## INSTRUCTIONS TO FOLLOW
How many lines below contain the string "label", with case counting? Reply with the number only.

## SUPPLIED DATA
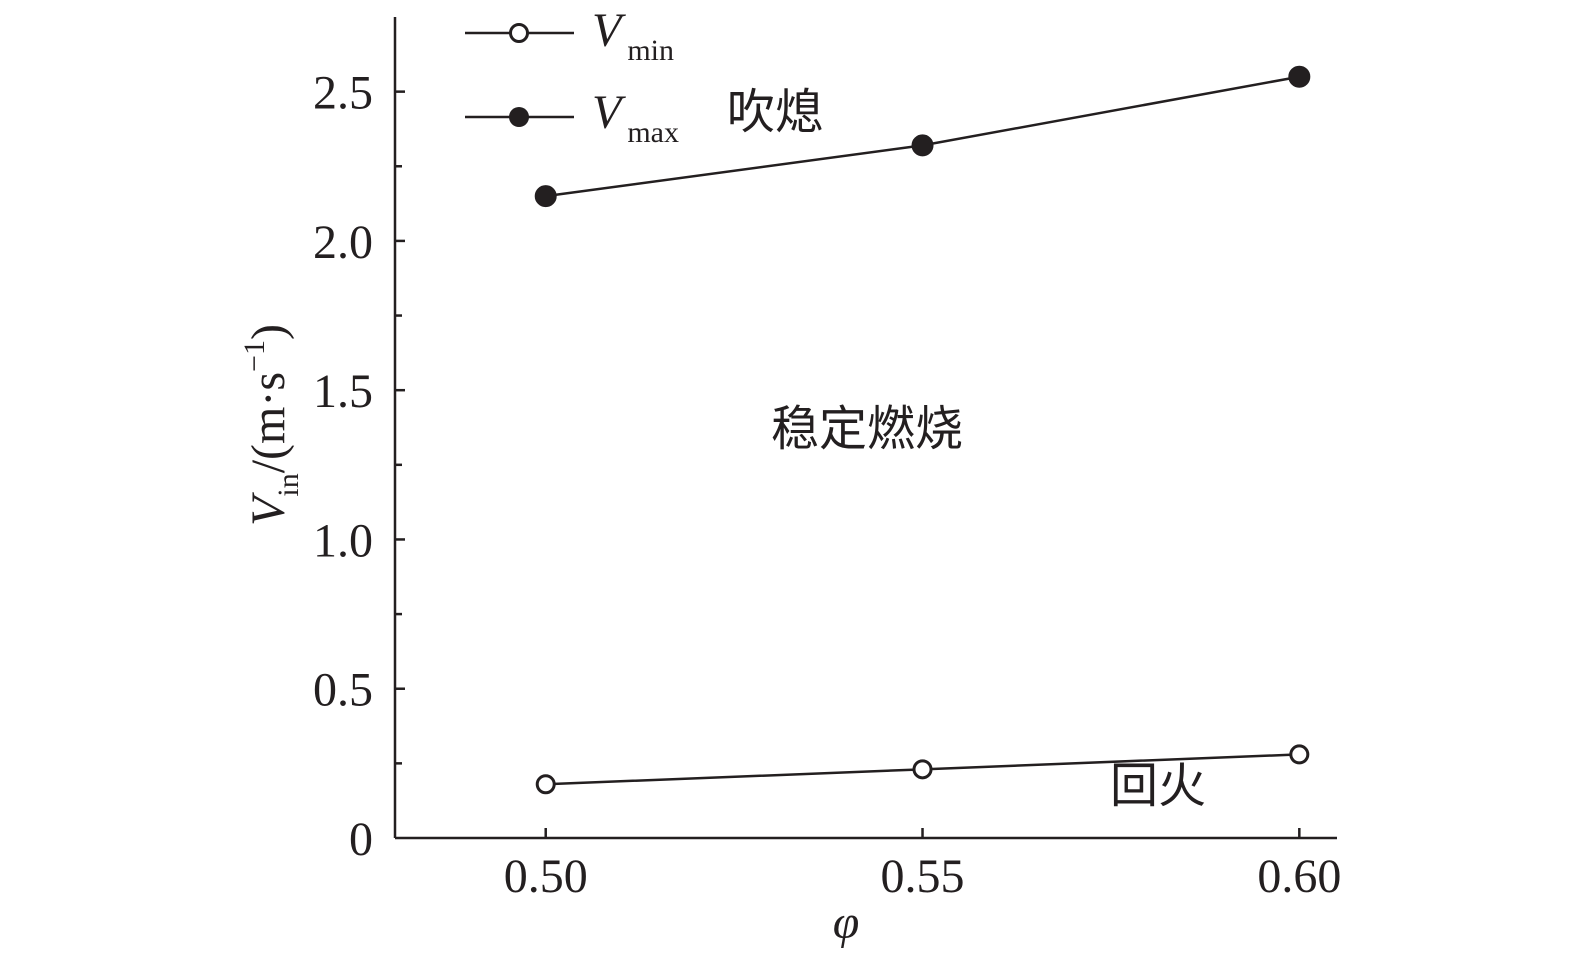 The height and width of the screenshot is (973, 1575). I want to click on legend-vmax-symbol: V, so click(609, 112).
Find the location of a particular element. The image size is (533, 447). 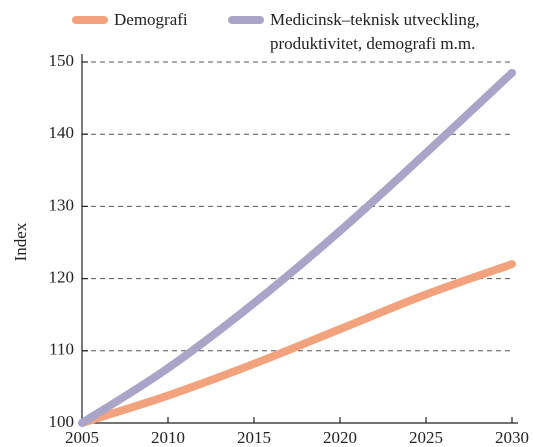

x-tick-label: 2005 is located at coordinates (82, 438).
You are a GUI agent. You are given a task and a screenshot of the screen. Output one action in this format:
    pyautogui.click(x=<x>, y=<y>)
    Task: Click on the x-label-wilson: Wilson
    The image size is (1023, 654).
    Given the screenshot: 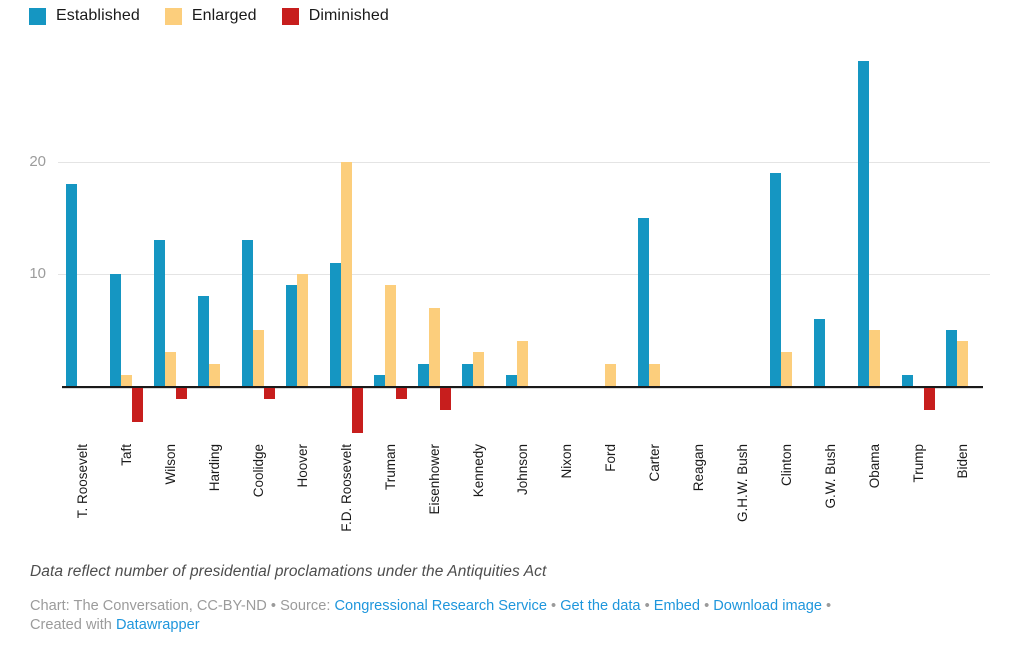 What is the action you would take?
    pyautogui.click(x=170, y=464)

## REPLY TO THE TASK
2